### DATASET RECORDS
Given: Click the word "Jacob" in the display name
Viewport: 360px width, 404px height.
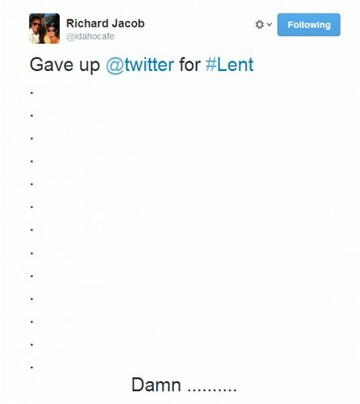Looking at the screenshot, I should pyautogui.click(x=128, y=23).
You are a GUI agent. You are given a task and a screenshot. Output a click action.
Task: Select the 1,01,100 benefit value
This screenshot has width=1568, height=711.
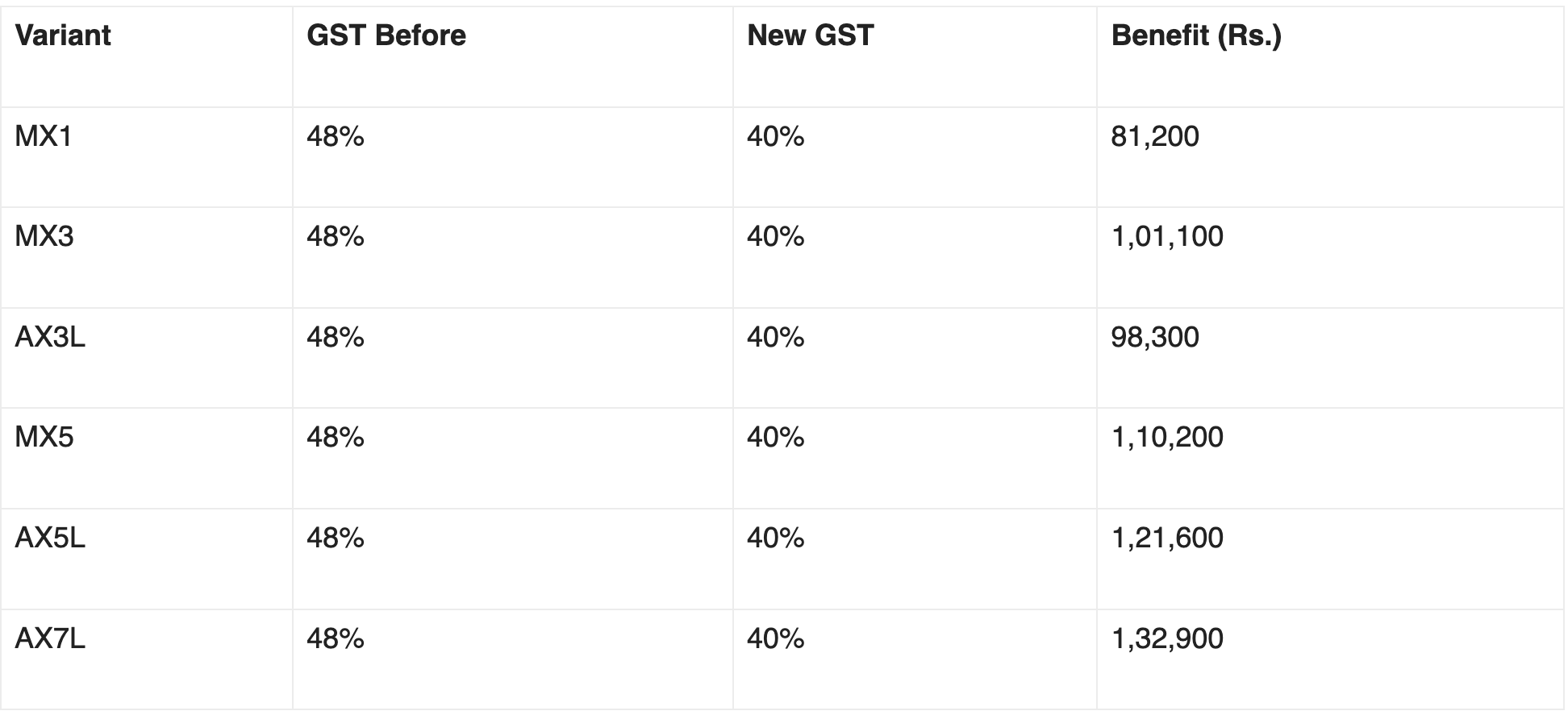click(x=1166, y=236)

### EXERCISE INSTRUCTIONS
Copy exactly the lines that run from the line containing "Viewport: 360px width, 404px height." to the end of the data, keeping both end lines and dropping every picture.

### EXERCISE RESPONSE
Viewport: 360px width, 404px height.
Looking at the screenshot, I should pyautogui.click(x=128, y=23).
You are a GUI agent. You are given a task and a screenshot. Output a click action.
Task: Select the 1,01,100 benefit value
This screenshot has width=1568, height=711.
click(x=1166, y=236)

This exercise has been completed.